This week, for small group, I did a study on The Outsiders. What is that? A movie? A rock group? Probably both but, in this case, it is a term used in reference to people who are outside the church. Outsiders can be atheists, agnostics, people of other religions, or Christians who do not attend church services.
Christianity is losing the next generation. According to the book You Lost Me, 60% of Christians between the ages of 16-29 have left the church. Does this mean they don’t believe in Jesus or they no longer want to be churchy? I’ve said several times that Christianity has a PR problem, but it is bigger than that. Recognizing that you have a bad image (perception becomes reality) only matters if you are willing to do something about it.
Outsiders consider Christians to be:
- hypocritical (85%)
- judgmental (87%)
- sheltered/out of touch (78%)
- too political (75%)
- proselytizers (70%)
That last one, proselytizers, is interesting. Young outsiders see church as looking only for increased numbers. They don’t think we are interested in them personally. They think we see church as entertainment (Sunday morning concerts and motivational speakers) and they don’t think we are interested in the world around us. They don’t see us as being transformed by our faith.

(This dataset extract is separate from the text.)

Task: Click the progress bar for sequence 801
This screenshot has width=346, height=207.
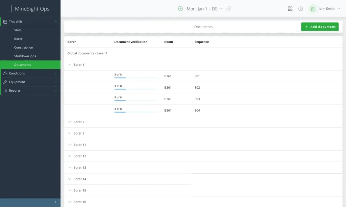Action: click(136, 78)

Are they wrong? Many outsiders are still Christian believers, they just don’t think church has the answer for their spiritual growth.
Only 34% of young outsiders believe that Christians genuinely care about them. But among Christians, 64% say outsiders perceive their efforts as genuine. See the disconnect? 85% of outsiders see Christians as hypocritical but only 47% of church-goers say the same thing.

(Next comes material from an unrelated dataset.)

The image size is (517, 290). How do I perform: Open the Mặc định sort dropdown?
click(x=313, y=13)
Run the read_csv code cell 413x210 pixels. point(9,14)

Perspective is important. Are Christians losing an entire generation because we don’t know that we are ineffective? Take a look at that 78% statistic again. Opinions can change. It happens all the time but it won’t happen if we sit and wait for people to “come home” to a church that doesn’t mean anything to them.

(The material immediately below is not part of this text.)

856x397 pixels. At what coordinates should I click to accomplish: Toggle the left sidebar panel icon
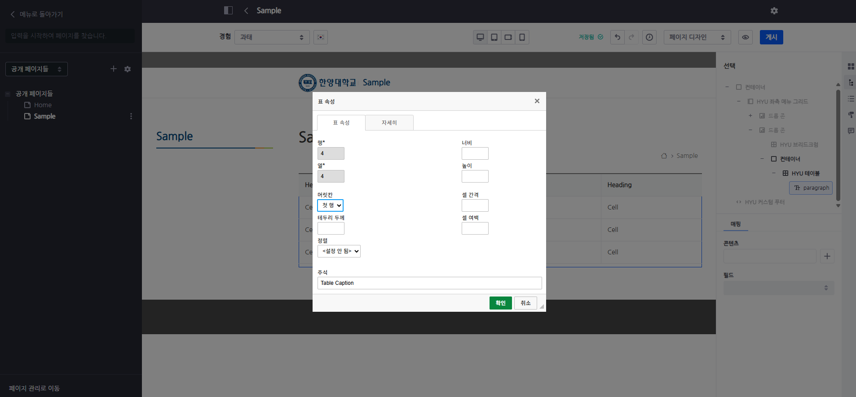coord(228,10)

The lesson was inspired by statistics I read from the Barna group a while back. Most of the info is in the book unChristian. We also discussed the death of former Westboro hate pastor Fred Phelps and how real Christians can overcome such a negative message. We ended with a story about the confessional in Blue Like Jazz. If you had to apologize to outsiders for something in your faith life, what would it be?